* begin Data records *
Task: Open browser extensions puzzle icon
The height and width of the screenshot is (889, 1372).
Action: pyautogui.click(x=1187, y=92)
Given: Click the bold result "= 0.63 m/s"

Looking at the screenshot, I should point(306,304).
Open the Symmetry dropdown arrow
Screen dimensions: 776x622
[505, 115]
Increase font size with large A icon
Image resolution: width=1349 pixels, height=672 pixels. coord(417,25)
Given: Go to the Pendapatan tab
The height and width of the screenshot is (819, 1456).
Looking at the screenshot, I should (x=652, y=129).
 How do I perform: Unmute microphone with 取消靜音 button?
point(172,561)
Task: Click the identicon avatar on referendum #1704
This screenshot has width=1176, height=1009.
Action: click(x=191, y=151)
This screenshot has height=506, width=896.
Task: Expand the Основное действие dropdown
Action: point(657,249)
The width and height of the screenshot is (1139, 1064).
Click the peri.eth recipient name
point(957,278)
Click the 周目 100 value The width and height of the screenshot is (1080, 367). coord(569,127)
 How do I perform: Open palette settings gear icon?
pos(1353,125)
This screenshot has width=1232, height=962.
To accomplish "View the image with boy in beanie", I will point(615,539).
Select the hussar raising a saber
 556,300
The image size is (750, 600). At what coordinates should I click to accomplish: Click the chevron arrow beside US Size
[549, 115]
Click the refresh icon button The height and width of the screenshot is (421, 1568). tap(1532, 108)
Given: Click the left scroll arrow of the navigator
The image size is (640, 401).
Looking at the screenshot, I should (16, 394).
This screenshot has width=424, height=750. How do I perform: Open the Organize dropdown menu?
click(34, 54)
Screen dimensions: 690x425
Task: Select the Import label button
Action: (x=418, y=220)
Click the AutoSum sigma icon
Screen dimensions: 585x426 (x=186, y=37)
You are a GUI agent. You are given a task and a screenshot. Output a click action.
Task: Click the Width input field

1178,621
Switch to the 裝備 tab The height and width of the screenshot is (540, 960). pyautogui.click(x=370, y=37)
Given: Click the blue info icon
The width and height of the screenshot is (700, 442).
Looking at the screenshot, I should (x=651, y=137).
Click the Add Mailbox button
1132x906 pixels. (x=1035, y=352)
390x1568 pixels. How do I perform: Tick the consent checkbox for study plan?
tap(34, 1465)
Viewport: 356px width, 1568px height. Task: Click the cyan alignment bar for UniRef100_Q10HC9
* end Data records *
Task requirements: How many of the lines above contain the string "arrow"? Case counts, so give only the number.

Solution to this exercise: 3